The problem I am having is that the original data in the NetCDF format consists of spatial coverage/gridded data where the values of the key variable (pdsi) represents the area within each shaded squares (see image below). So far, only the coordinate points in the middle of the squares are being matches, and I would like each shaded square to match to each country that it is inside. For example, if the area of the shaded squares are within the boundaries of Germany and Netherlands, then the key variable should be attributed to both countries. Any help on this issue would be greatly appreciated.

NetCDF gridded data example

Answer 1

• have sourced data that you referenced to ensure this can be re-run on any machine
• core solution, a square buffer around the point https://gis.stackexchange.com/questions/314949/creating-square-buffers-around-points-using-shapely
• have analysed data to ensure value used for buffer is appropriate and calculated from data

# make sure that data supports using a buffer...
assert (
    gdf["lat"].diff().loc[lambda s: s.ne(0)].mode()
    == gdf["lon"].diff().loc[lambda s: s.ne(0)].mode()
).all()
# how big should the square buffer be around the point??
buffer = gdf["lat"].diff().loc[lambda s: s.ne(0)].mode().values[0] / 2
gdf["geometry"] = gdf["geometry"].buffer(buffer, cap_style=3)

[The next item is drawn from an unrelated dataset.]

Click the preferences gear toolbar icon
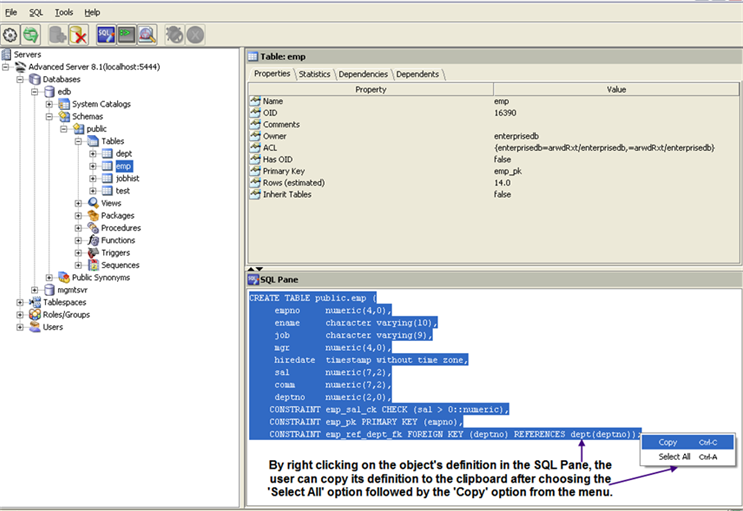Viewport: 743px width, 511px height. (x=11, y=34)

• the remaining solution is now a spatial join

# the solution... spatial join buffered polygons to countries
# comma separate associated countries
gdf = gdf.join(
    world_shp.sjoin(gdf.set_crs("EPSG:4326"))
    .groupby("index_right")["name"]
    .agg(",".join)
)

• have used plotly to visualise. From image you can see that multiple countries have been associated with a bounding box.

complete code

import geopandas as gpd
import numpy as np
import plotly.express as px
import requests
from pathlib import Path
from zipfile import ZipFile
import urllib
import geopandas as gpd
import shapely.geometry
import xarray as xr

# download NetCDF data...
# fmt: off
url = "https://psl.noaa.gov/repository/entry/get/pdsi.mon.mean.selfcalibrated.nc?entryid=synth%3Ae570c8f9-ec09-4e89-93b4-babd5651e7a9%3AL2RhaV9wZHNpL3Bkc2kubW9uLm1lYW4uc2VsZmNhbGlicmF0ZWQubmM%3D"
f = Path.cwd().joinpath(Path(urllib.parse.urlparse(url).path).name)
# fmt: on

if not f.exists():
    r = requests.get(url, stream=True, headers={"User-Agent": "XY"})
    with open(f, "wb") as fd:
        for chunk in r.iter_content(chunk_size=128):
            fd.write(chunk)
ds = xr.open_dataset(f)
pdsi = ds.to_dataframe()
pdsi = pdsi.reset_index().dropna()  # don't care about places in oceans...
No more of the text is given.